§ PROBLEM REQUIREMENTS:
Output every record below precisely as it is written.

===== STORED DATA

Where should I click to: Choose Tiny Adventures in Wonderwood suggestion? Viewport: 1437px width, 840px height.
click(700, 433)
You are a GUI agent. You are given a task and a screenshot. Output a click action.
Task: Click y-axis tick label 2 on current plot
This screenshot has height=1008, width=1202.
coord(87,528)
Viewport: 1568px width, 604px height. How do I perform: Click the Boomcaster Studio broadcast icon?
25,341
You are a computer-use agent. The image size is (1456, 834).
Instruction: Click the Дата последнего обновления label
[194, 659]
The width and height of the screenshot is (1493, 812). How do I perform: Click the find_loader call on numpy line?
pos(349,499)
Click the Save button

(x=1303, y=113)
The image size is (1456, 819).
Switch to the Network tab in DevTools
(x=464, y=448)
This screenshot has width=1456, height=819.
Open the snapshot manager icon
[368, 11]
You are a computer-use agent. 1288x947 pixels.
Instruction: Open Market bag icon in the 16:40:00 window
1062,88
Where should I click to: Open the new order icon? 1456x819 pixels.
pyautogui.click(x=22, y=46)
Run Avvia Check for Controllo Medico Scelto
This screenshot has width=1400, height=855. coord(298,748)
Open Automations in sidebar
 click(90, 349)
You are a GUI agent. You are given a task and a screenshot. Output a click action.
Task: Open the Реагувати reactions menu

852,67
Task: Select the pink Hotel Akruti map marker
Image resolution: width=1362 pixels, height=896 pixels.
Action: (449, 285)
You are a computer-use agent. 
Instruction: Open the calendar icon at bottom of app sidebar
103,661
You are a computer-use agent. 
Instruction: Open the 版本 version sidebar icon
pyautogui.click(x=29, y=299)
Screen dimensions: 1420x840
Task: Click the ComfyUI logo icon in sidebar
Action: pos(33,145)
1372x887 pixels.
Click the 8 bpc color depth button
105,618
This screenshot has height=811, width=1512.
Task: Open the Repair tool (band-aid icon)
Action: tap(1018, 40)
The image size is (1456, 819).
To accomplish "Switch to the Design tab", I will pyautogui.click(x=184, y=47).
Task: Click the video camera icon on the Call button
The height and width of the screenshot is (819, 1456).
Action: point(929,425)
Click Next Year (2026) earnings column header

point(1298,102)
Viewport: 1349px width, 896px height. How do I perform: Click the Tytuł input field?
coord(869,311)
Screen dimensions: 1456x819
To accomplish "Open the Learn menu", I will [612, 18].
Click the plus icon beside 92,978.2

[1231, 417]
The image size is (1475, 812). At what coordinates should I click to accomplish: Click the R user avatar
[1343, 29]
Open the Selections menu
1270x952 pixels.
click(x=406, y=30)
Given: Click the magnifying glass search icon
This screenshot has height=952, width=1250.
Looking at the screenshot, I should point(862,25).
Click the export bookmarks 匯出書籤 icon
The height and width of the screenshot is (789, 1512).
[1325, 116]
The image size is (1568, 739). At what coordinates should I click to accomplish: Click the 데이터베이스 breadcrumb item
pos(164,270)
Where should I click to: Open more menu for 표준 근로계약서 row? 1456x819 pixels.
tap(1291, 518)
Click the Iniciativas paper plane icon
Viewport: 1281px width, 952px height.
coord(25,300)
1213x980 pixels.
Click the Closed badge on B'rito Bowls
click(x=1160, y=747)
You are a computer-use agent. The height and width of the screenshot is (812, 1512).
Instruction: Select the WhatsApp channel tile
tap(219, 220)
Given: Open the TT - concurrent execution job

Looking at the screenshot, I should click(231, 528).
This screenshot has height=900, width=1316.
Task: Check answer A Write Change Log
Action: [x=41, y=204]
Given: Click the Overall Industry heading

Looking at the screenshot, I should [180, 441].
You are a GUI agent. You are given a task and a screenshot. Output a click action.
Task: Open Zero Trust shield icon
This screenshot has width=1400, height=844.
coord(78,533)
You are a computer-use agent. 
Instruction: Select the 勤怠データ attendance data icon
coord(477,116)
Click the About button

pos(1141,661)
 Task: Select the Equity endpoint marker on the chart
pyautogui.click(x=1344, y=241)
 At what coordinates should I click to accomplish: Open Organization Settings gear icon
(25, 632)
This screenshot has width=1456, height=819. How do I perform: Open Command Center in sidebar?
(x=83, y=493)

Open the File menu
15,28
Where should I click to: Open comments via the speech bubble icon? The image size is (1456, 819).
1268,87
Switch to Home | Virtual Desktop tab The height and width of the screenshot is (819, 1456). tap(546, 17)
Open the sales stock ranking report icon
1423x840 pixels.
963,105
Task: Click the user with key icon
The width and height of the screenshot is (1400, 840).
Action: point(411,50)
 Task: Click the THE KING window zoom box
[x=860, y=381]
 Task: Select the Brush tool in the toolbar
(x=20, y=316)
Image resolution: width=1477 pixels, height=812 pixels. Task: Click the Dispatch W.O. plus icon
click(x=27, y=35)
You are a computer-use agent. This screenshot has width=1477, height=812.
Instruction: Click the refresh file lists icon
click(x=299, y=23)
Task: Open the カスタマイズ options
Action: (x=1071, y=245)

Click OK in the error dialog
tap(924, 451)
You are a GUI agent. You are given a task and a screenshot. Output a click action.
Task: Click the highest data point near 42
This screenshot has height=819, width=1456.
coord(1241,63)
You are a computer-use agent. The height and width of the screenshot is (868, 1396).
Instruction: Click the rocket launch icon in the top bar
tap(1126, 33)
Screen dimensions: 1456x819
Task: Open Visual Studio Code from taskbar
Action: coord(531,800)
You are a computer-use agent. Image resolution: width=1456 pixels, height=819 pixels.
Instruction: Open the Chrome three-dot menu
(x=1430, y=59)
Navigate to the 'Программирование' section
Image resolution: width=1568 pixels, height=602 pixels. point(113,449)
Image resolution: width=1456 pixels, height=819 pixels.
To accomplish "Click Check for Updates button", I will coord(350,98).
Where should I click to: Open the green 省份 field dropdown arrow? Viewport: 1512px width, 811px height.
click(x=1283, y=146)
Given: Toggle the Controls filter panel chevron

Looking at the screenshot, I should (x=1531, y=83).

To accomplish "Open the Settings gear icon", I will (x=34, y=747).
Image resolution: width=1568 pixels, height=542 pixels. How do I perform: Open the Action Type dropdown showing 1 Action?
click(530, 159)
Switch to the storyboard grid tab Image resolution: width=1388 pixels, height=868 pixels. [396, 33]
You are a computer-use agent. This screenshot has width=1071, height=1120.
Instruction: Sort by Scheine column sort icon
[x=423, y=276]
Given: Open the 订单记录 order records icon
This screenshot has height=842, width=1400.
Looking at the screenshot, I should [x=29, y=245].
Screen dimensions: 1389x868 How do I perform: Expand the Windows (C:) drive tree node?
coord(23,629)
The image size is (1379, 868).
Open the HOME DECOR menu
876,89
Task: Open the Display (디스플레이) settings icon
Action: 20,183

==========

§ REPLY TO THE TASK:
Where should I click to: Choose Tiny Adventures in Wonderwood suggestion? Viewport: 1437px width, 840px height.
click(700, 433)
You are a GUI agent. You are given a task and a screenshot. Output a click action.
Task: Click y-axis tick label 2 on current plot
This screenshot has height=1008, width=1202.
coord(87,528)
Viewport: 1568px width, 604px height. How do I perform: Click the Boomcaster Studio broadcast icon?
25,341
You are a computer-use agent. The image size is (1456, 834).
Instruction: Click the Дата последнего обновления label
[194, 659]
The width and height of the screenshot is (1493, 812). How do I perform: Click the find_loader call on numpy line?
pos(349,499)
Click the Save button

(x=1303, y=113)
The image size is (1456, 819).
Switch to the Network tab in DevTools
(x=464, y=448)
This screenshot has width=1456, height=819.
Open the snapshot manager icon
[368, 11]
You are a computer-use agent. 1288x947 pixels.
Instruction: Open Market bag icon in the 16:40:00 window
1062,88
Where should I click to: Open the new order icon? 1456x819 pixels.
pyautogui.click(x=22, y=46)
Run Avvia Check for Controllo Medico Scelto
This screenshot has width=1400, height=855. coord(298,748)
Open Automations in sidebar
 click(90, 349)
You are a GUI agent. You are given a task and a screenshot. Output a click action.
Task: Open the Реагувати reactions menu

852,67
Task: Select the pink Hotel Akruti map marker
Image resolution: width=1362 pixels, height=896 pixels.
Action: (449, 285)
You are a computer-use agent. 
Instruction: Open the calendar icon at bottom of app sidebar
103,661
You are a computer-use agent. 
Instruction: Open the 版本 version sidebar icon
pyautogui.click(x=29, y=299)
Screen dimensions: 1420x840
Task: Click the ComfyUI logo icon in sidebar
Action: pos(33,145)
1372x887 pixels.
Click the 8 bpc color depth button
105,618
This screenshot has height=811, width=1512.
Task: Open the Repair tool (band-aid icon)
Action: tap(1018, 40)
The image size is (1456, 819).
To accomplish "Switch to the Design tab", I will pyautogui.click(x=184, y=47).
Task: Click the video camera icon on the Call button
The height and width of the screenshot is (819, 1456).
Action: point(929,425)
Click Next Year (2026) earnings column header

point(1298,102)
Viewport: 1349px width, 896px height. How do I perform: Click the Tytuł input field?
coord(869,311)
Screen dimensions: 1456x819
To accomplish "Open the Learn menu", I will [612, 18].
Click the plus icon beside 92,978.2

[1231, 417]
The image size is (1475, 812). At what coordinates should I click to accomplish: Click the R user avatar
[1343, 29]
Open the Selections menu
1270x952 pixels.
click(x=406, y=30)
Given: Click the magnifying glass search icon
This screenshot has height=952, width=1250.
Looking at the screenshot, I should point(862,25).
Click the export bookmarks 匯出書籤 icon
The height and width of the screenshot is (789, 1512).
[1325, 116]
The image size is (1568, 739). At what coordinates should I click to accomplish: Click the 데이터베이스 breadcrumb item
pos(164,270)
Where should I click to: Open more menu for 표준 근로계약서 row? 1456x819 pixels.
tap(1291, 518)
Click the Iniciativas paper plane icon
Viewport: 1281px width, 952px height.
coord(25,300)
1213x980 pixels.
Click the Closed badge on B'rito Bowls
click(x=1160, y=747)
You are a computer-use agent. The height and width of the screenshot is (812, 1512).
Instruction: Select the WhatsApp channel tile
tap(219, 220)
Given: Open the TT - concurrent execution job

Looking at the screenshot, I should click(231, 528).
This screenshot has height=900, width=1316.
Task: Check answer A Write Change Log
Action: [x=41, y=204]
Given: Click the Overall Industry heading

Looking at the screenshot, I should [180, 441].
You are a GUI agent. You are given a task and a screenshot. Output a click action.
Task: Open Zero Trust shield icon
This screenshot has width=1400, height=844.
coord(78,533)
You are a computer-use agent. 
Instruction: Select the 勤怠データ attendance data icon
coord(477,116)
Click the About button

pos(1141,661)
 Task: Select the Equity endpoint marker on the chart
pyautogui.click(x=1344, y=241)
 At what coordinates should I click to accomplish: Open Organization Settings gear icon
(25, 632)
This screenshot has width=1456, height=819. How do I perform: Open Command Center in sidebar?
(x=83, y=493)

Open the File menu
15,28
Where should I click to: Open comments via the speech bubble icon? The image size is (1456, 819).
1268,87
Switch to Home | Virtual Desktop tab The height and width of the screenshot is (819, 1456). tap(546, 17)
Open the sales stock ranking report icon
1423x840 pixels.
963,105
Task: Click the user with key icon
The width and height of the screenshot is (1400, 840).
Action: point(411,50)
 Task: Click the THE KING window zoom box
[x=860, y=381]
 Task: Select the Brush tool in the toolbar
(x=20, y=316)
Image resolution: width=1477 pixels, height=812 pixels. Task: Click the Dispatch W.O. plus icon
click(x=27, y=35)
You are a computer-use agent. This screenshot has width=1477, height=812.
Instruction: Click the refresh file lists icon
click(x=299, y=23)
Task: Open the カスタマイズ options
Action: (x=1071, y=245)

Click OK in the error dialog
tap(924, 451)
You are a GUI agent. You are given a task and a screenshot. Output a click action.
Task: Click the highest data point near 42
This screenshot has height=819, width=1456.
coord(1241,63)
You are a computer-use agent. The height and width of the screenshot is (868, 1396).
Instruction: Click the rocket launch icon in the top bar
tap(1126, 33)
Screen dimensions: 1456x819
Task: Open Visual Studio Code from taskbar
Action: coord(531,800)
You are a computer-use agent. Image resolution: width=1456 pixels, height=819 pixels.
Instruction: Open the Chrome three-dot menu
(x=1430, y=59)
Navigate to the 'Программирование' section
Image resolution: width=1568 pixels, height=602 pixels. point(113,449)
Image resolution: width=1456 pixels, height=819 pixels.
To accomplish "Click Check for Updates button", I will coord(350,98).
Where should I click to: Open the green 省份 field dropdown arrow? Viewport: 1512px width, 811px height.
click(x=1283, y=146)
Given: Toggle the Controls filter panel chevron

Looking at the screenshot, I should (x=1531, y=83).

To accomplish "Open the Settings gear icon", I will (x=34, y=747).
Image resolution: width=1568 pixels, height=542 pixels. How do I perform: Open the Action Type dropdown showing 1 Action?
click(530, 159)
Switch to the storyboard grid tab Image resolution: width=1388 pixels, height=868 pixels. [396, 33]
You are a computer-use agent. This screenshot has width=1071, height=1120.
Instruction: Sort by Scheine column sort icon
[x=423, y=276]
Given: Open the 订单记录 order records icon
This screenshot has height=842, width=1400.
Looking at the screenshot, I should [x=29, y=245].
Screen dimensions: 1389x868 How do I perform: Expand the Windows (C:) drive tree node?
coord(23,629)
The image size is (1379, 868).
Open the HOME DECOR menu
876,89
Task: Open the Display (디스플레이) settings icon
Action: 20,183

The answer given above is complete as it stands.